*** Excerpt Section Begins ***

Returning Each Nail to True

The Letters #155

Rainy weekends, I would find him in the workshop,
happy with his hammer and his tobacco can, working
against time to set things right, the only way left to him.

-A Straightener of Nails | Glen Sorestad

It’s been a good while, friends. I’ve spent most of it, at least since mid-March, volunteering as part of Ontario’s vaccine rollout, first on my own and then merged with Vaccine Hunters Canada. As part of this team of truly astonishingly fantastic people, I’ve dedicated hours of nearly every day to answering questions, updating eligibility information, and offering guidance to help people access appointments and drop-in clinics across Ontario.

Late one night, about two weeks ago, one of the group contributors suggested a couple of the clinics we were promoting might benefit from a translation targeted to its local community. Within a day, we had done translations for almost all of the pop-up clinics that followed, and we’ve since released tweets and resources in over 20 languages. Some of the translations were professional, but most of them were done or proofread by the team’s parents, aunts and uncles, grandparents, friends, and other members of the community who might not have thought of themselves as able to participate in what we’re doing.

It’s been a truly empowering, beautiful thing to be part of, and while it’s also often exhausting and frustrating, it feels so good to be doing something. We’ve met virtually with Justin Trudeau, been highlighted in sportscast and media, and are officially partnered with the City of Toronto. It’s been a truly magnificent example of how eager people are to connect with their communities, and just how much they’ll do given half a chance.

On a personal level, the past two months have pretty much been vaccines and parenting and not a whole lot else, if I’m being honest. Beans and I have been to the beach a couple of times, enjoying outdoor activities where it’s easy to be ten feet away from anybody else. G and I and about half of all Ontarians have a dose of vaccine (although our second doses and peak immunity are still months away, a situation I find both totally correct from a social pandemic perspective and also individually stressful). I know I won’t start to really feel better until Beans has been vaccinated and we see what large-scale vaccination means to the variants of concern and I know a lot more about how people are behaving in the transition out. I remain extremely anxious about things like travel, knowing we might be exposing ourselves or others to variants they might not otherwise encounter, and am going to at least really, really, really want to ask people to show their vaccine cards before I’m ready to gather indoors with them. I’m genuinely not sure I’ll be able to fend of fight-or-flight panic attacks if I don’t, at least for a while. I am incredibly anxious about navigating situations with people who’ve refused vaccines, and about my own re-entry given my history with PTSD. It’s going to be a hard year or two, I think.

So yeah, it’s slow going. It’s going to take time, and there’s going to be disagreements about what activities and gatherings are appropriate at which times. But we’ve started on our slow trek back out of the dark, and as frustrating as it’s been, I’ve also been privy to an amazing reminder of how genuinely powerful we all are.

I want to be famous to shuffling men
who smile while crossing streets,
sticky children in grocery lines,
famous as the one who smiled back.

I want to be famous in the way a pulley is famous,
or a buttonhole, not because it did anything spectacular,
but because it never forgot what it could do.

*** Excerpt Section Ends ***
*** Provided information Section Begins ***

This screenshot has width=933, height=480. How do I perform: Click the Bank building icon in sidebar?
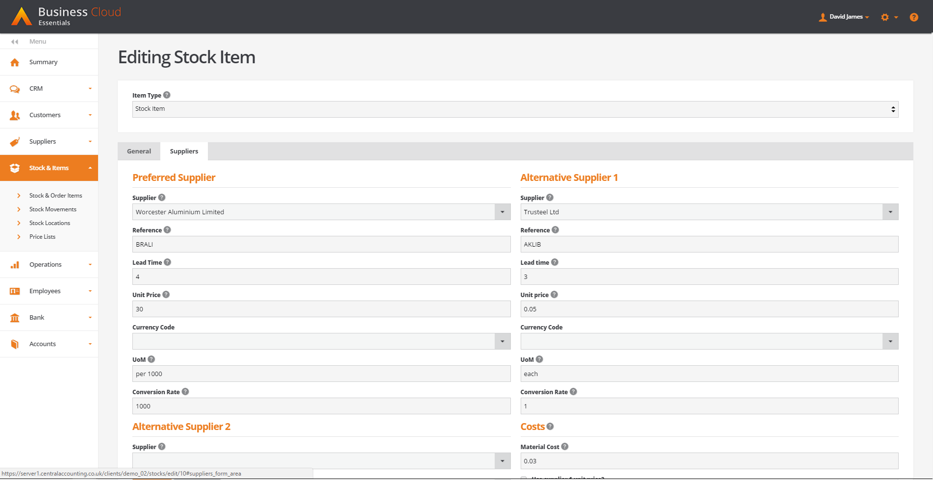pos(15,318)
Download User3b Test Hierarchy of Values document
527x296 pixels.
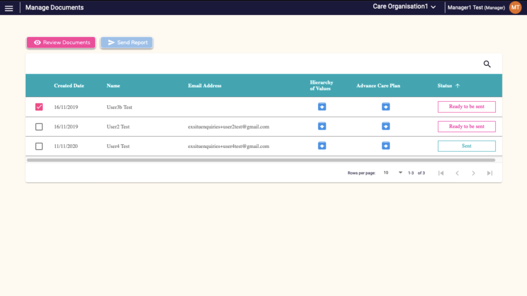(x=322, y=107)
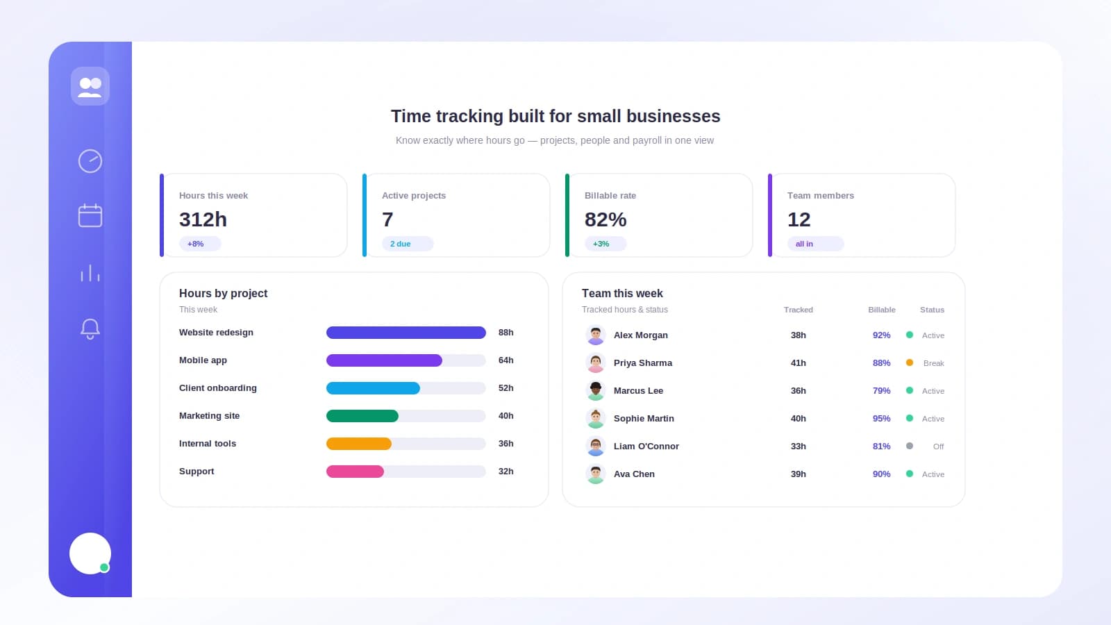1111x625 pixels.
Task: Select the Active projects card
Action: coord(456,215)
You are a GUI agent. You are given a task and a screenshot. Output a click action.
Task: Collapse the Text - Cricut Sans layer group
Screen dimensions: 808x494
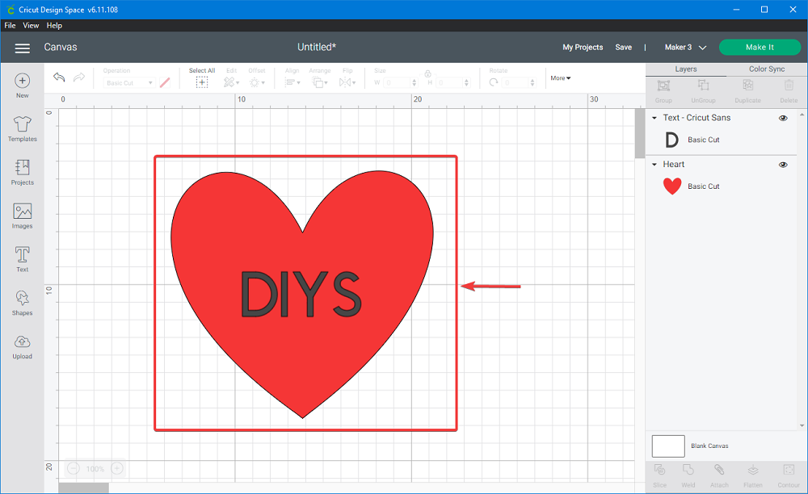(654, 118)
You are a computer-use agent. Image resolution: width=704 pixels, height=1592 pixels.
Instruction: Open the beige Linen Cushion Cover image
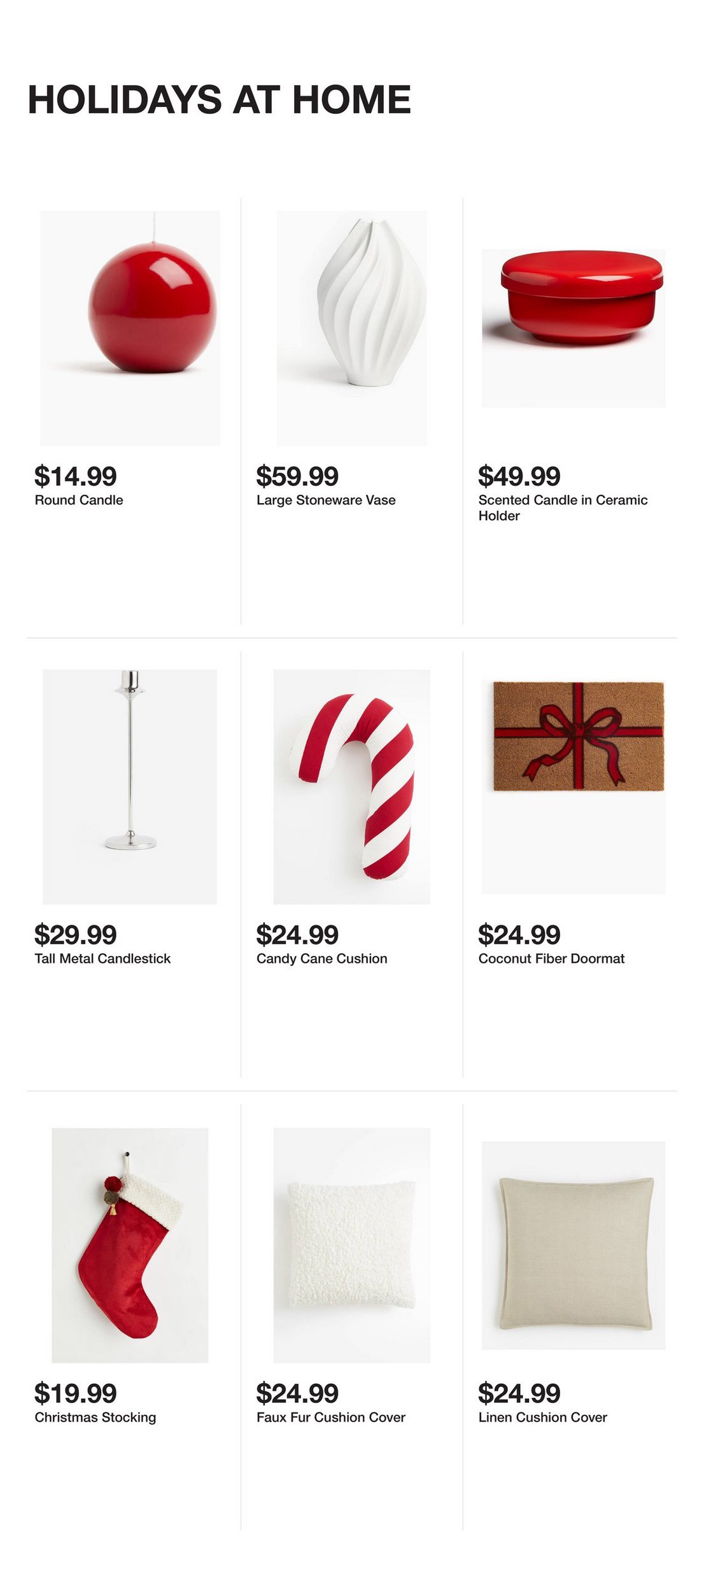coord(573,1244)
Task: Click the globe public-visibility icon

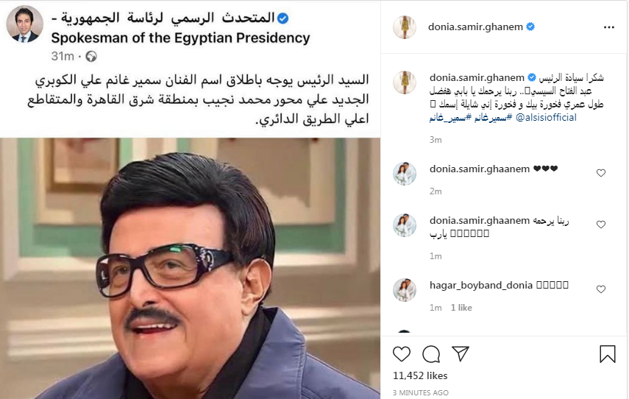Action: pos(91,56)
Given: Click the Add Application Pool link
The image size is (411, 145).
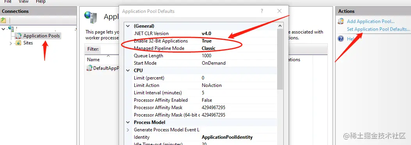Looking at the screenshot, I should 371,21.
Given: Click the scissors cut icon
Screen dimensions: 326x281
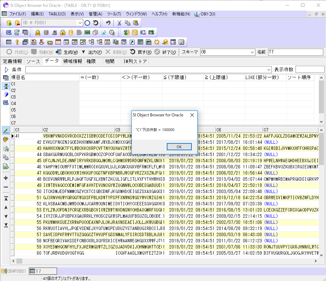Looking at the screenshot, I should 119,23.
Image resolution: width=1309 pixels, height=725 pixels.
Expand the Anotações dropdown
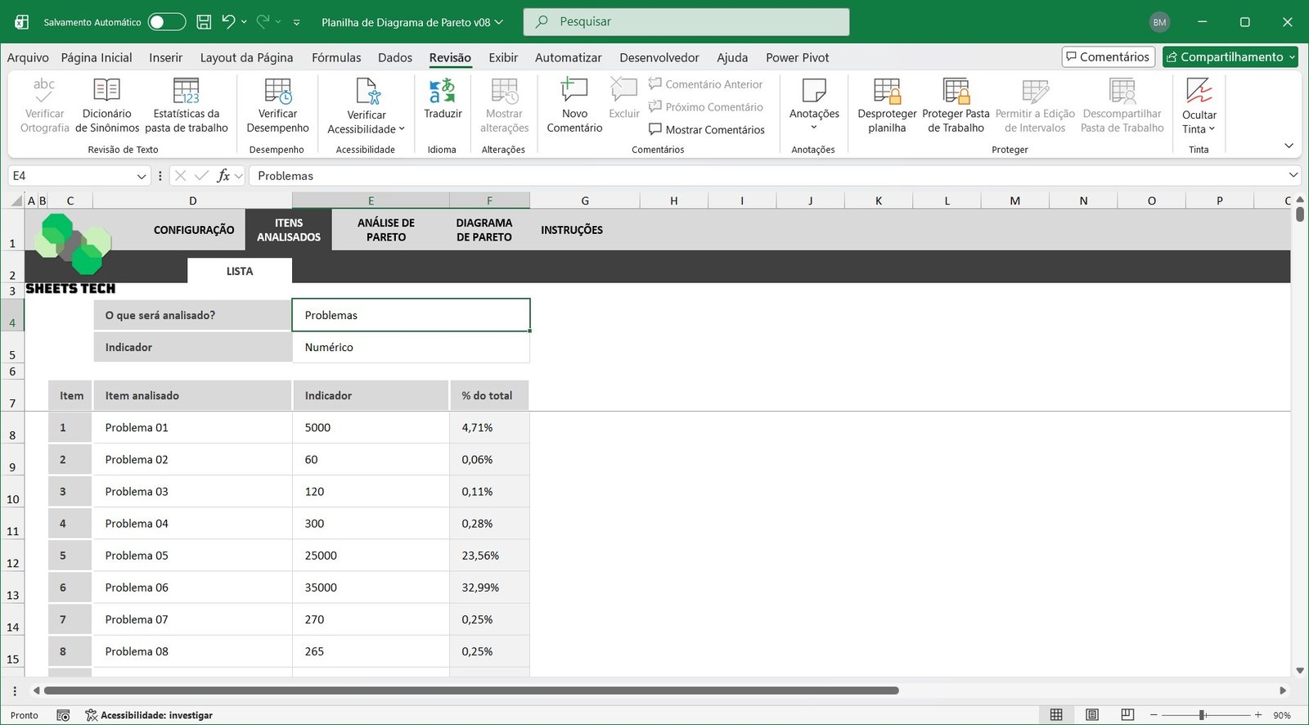click(x=814, y=128)
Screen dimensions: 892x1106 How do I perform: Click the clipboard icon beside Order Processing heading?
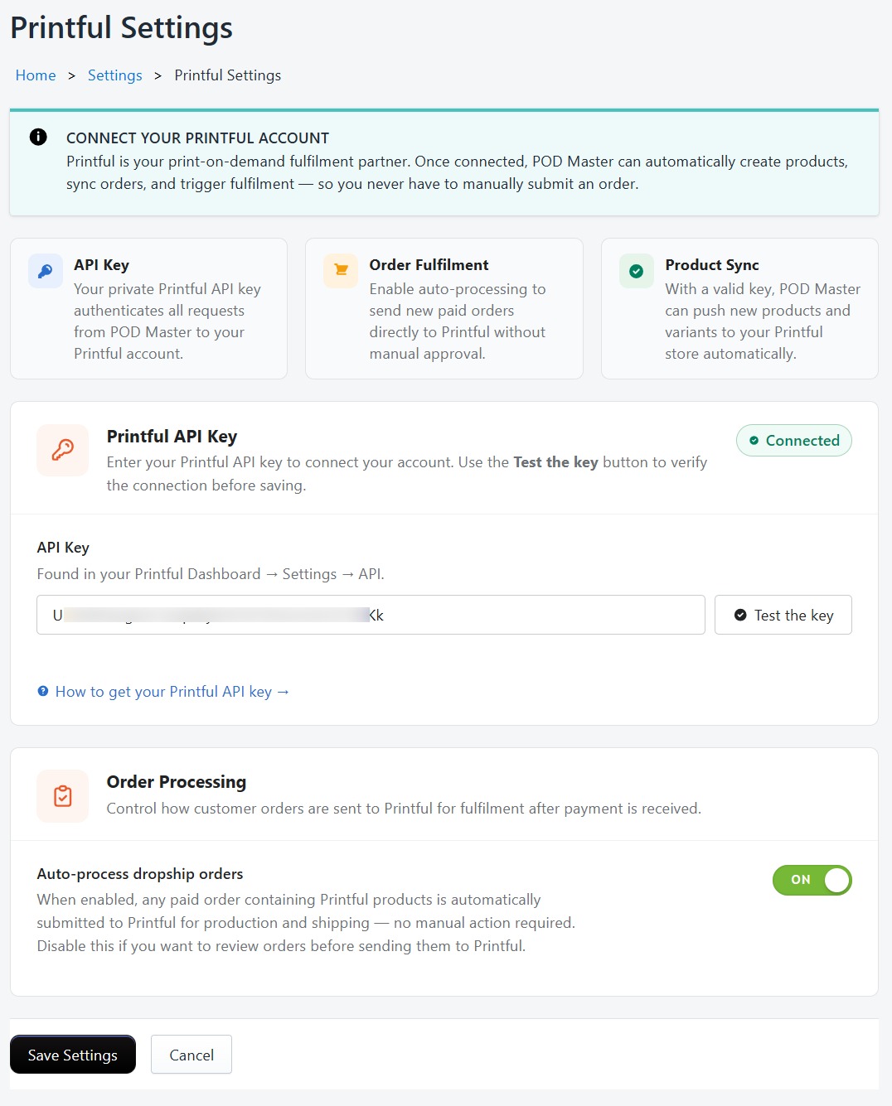[x=62, y=795]
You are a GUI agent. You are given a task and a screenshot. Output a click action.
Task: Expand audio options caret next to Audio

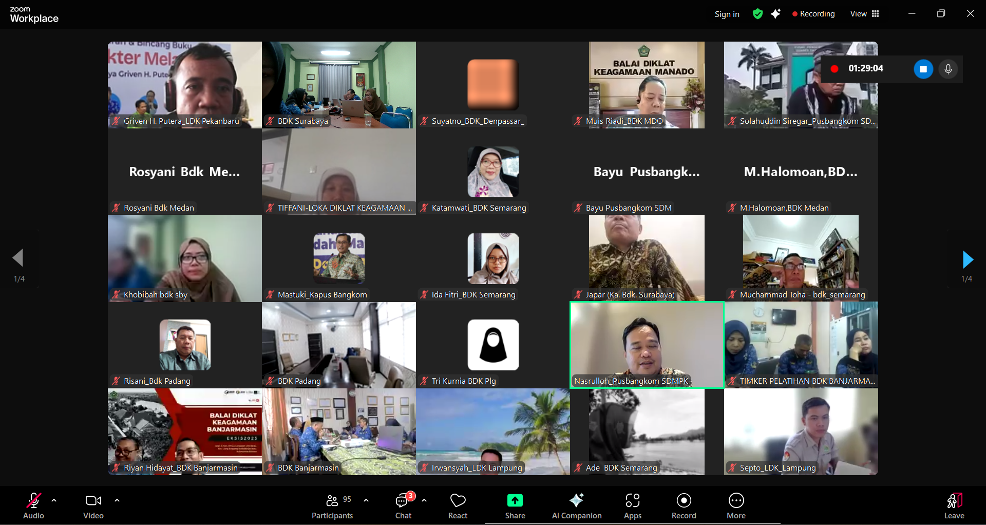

*** Provided information Section Ends ***

Problems to solve:
(1) According to the letter, in how many languages have the tweets and resources been released?
(2) Quote the letter word for word, beginning at the words "Late one night, about" and stopping after "what we’re doing.".

Results of the exercise:
(1) Over 20 languages.

(2)
Late one night, about two weeks ago, one of the group contributors suggested a couple of the clinics we were promoting might benefit from a translation targeted to its local community. Within a day, we had done translations for almost all of the pop-up clinics that followed, and we’ve since released tweets and resources in over 20 languages. Some of the translations were professional, but most of them were done or proofread by the team’s parents, aunts and uncles, grandparents, friends, and other members of the community who might not have thought of themselves as able to participate in what we’re doing.